(Source records)
Start of Block
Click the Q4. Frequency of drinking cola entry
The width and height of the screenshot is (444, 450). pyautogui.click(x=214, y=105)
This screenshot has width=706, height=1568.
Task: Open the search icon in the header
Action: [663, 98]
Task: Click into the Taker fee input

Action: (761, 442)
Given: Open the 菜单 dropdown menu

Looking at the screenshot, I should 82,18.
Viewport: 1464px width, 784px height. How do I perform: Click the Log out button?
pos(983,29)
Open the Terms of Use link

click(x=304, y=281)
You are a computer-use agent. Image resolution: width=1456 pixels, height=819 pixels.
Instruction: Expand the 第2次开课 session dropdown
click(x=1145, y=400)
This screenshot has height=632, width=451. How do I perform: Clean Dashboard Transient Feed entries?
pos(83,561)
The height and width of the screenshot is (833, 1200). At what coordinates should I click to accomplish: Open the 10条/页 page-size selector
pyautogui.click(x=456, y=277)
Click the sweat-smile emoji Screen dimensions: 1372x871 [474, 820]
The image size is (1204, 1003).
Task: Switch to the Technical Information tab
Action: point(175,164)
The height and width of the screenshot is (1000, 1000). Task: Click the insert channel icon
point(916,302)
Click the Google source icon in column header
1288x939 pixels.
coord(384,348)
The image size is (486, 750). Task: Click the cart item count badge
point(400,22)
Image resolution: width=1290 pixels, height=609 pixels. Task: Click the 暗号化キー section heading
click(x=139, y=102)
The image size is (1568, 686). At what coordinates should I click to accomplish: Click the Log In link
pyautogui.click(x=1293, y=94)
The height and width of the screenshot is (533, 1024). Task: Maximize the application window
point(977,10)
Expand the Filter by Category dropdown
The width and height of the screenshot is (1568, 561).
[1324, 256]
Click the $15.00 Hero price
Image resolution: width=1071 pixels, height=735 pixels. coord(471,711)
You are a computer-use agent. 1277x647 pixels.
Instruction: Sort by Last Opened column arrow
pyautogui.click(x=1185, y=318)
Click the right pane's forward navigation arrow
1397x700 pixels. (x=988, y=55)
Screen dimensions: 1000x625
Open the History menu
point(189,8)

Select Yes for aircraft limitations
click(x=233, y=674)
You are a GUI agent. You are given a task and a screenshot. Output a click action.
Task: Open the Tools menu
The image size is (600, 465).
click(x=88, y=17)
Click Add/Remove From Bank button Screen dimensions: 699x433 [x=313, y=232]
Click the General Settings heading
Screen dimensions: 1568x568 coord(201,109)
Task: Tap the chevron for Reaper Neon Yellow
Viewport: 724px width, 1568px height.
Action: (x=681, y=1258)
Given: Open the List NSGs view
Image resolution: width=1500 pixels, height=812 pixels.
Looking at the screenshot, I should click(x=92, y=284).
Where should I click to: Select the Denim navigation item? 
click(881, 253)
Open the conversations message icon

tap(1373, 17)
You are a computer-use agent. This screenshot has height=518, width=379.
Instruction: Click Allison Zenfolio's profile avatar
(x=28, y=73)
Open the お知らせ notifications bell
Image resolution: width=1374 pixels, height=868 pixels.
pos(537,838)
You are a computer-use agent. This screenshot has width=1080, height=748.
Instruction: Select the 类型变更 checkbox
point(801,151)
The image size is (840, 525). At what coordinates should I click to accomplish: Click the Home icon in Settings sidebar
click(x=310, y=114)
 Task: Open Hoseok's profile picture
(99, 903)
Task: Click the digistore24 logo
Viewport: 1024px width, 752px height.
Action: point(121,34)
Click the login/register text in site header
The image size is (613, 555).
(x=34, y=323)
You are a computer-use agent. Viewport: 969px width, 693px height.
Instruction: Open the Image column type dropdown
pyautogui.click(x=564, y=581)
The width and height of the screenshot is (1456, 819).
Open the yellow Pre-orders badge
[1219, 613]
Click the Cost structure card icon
End of Block
Task →
Line by line, reproduce the records above exactly.

Answer →
Click the Q4. Frequency of drinking cola entry
The width and height of the screenshot is (444, 450). pyautogui.click(x=214, y=105)
This screenshot has width=706, height=1568.
Task: Open the search icon in the header
Action: [663, 98]
Task: Click into the Taker fee input

Action: (761, 442)
Given: Open the 菜单 dropdown menu

Looking at the screenshot, I should 82,18.
Viewport: 1464px width, 784px height. How do I perform: Click the Log out button?
pos(983,29)
Open the Terms of Use link

click(x=304, y=281)
You are a computer-use agent. Image resolution: width=1456 pixels, height=819 pixels.
Instruction: Expand the 第2次开课 session dropdown
click(x=1145, y=400)
This screenshot has height=632, width=451. How do I perform: Clean Dashboard Transient Feed entries?
pos(83,561)
The height and width of the screenshot is (833, 1200). At what coordinates should I click to accomplish: Open the 10条/页 page-size selector
pyautogui.click(x=456, y=277)
Click the sweat-smile emoji Screen dimensions: 1372x871 [474, 820]
The image size is (1204, 1003).
Task: Switch to the Technical Information tab
Action: point(175,164)
The height and width of the screenshot is (1000, 1000). Task: Click the insert channel icon
point(916,302)
Click the Google source icon in column header
1288x939 pixels.
coord(384,348)
The image size is (486, 750). Task: Click the cart item count badge
point(400,22)
Image resolution: width=1290 pixels, height=609 pixels. Task: Click the 暗号化キー section heading
click(x=139, y=102)
The image size is (1568, 686). At what coordinates should I click to accomplish: Click the Log In link
pyautogui.click(x=1293, y=94)
The height and width of the screenshot is (533, 1024). Task: Maximize the application window
point(977,10)
Expand the Filter by Category dropdown
The width and height of the screenshot is (1568, 561).
[1324, 256]
Click the $15.00 Hero price
Image resolution: width=1071 pixels, height=735 pixels. coord(471,711)
You are a computer-use agent. 1277x647 pixels.
Instruction: Sort by Last Opened column arrow
pyautogui.click(x=1185, y=318)
Click the right pane's forward navigation arrow
1397x700 pixels. (x=988, y=55)
Screen dimensions: 1000x625
Open the History menu
point(189,8)

Select Yes for aircraft limitations
click(x=233, y=674)
You are a GUI agent. You are given a task and a screenshot. Output a click action.
Task: Open the Tools menu
The image size is (600, 465).
click(x=88, y=17)
Click Add/Remove From Bank button Screen dimensions: 699x433 [x=313, y=232]
Click the General Settings heading
Screen dimensions: 1568x568 coord(201,109)
Task: Tap the chevron for Reaper Neon Yellow
Viewport: 724px width, 1568px height.
Action: (x=681, y=1258)
Given: Open the List NSGs view
Image resolution: width=1500 pixels, height=812 pixels.
Looking at the screenshot, I should click(x=92, y=284).
Where should I click to: Select the Denim navigation item? 
click(881, 253)
Open the conversations message icon

tap(1373, 17)
You are a computer-use agent. This screenshot has height=518, width=379.
Instruction: Click Allison Zenfolio's profile avatar
(x=28, y=73)
Open the お知らせ notifications bell
Image resolution: width=1374 pixels, height=868 pixels.
pos(537,838)
You are a computer-use agent. This screenshot has width=1080, height=748.
Instruction: Select the 类型变更 checkbox
point(801,151)
The image size is (840, 525). At what coordinates should I click to accomplish: Click the Home icon in Settings sidebar
click(x=310, y=114)
 Task: Open Hoseok's profile picture
(99, 903)
Task: Click the digistore24 logo
Viewport: 1024px width, 752px height.
Action: point(121,34)
Click the login/register text in site header
The image size is (613, 555).
(x=34, y=323)
You are a computer-use agent. Viewport: 969px width, 693px height.
Instruction: Open the Image column type dropdown
pyautogui.click(x=564, y=581)
The width and height of the screenshot is (1456, 819).
Open the yellow Pre-orders badge
[1219, 613]
Click the Cost structure card icon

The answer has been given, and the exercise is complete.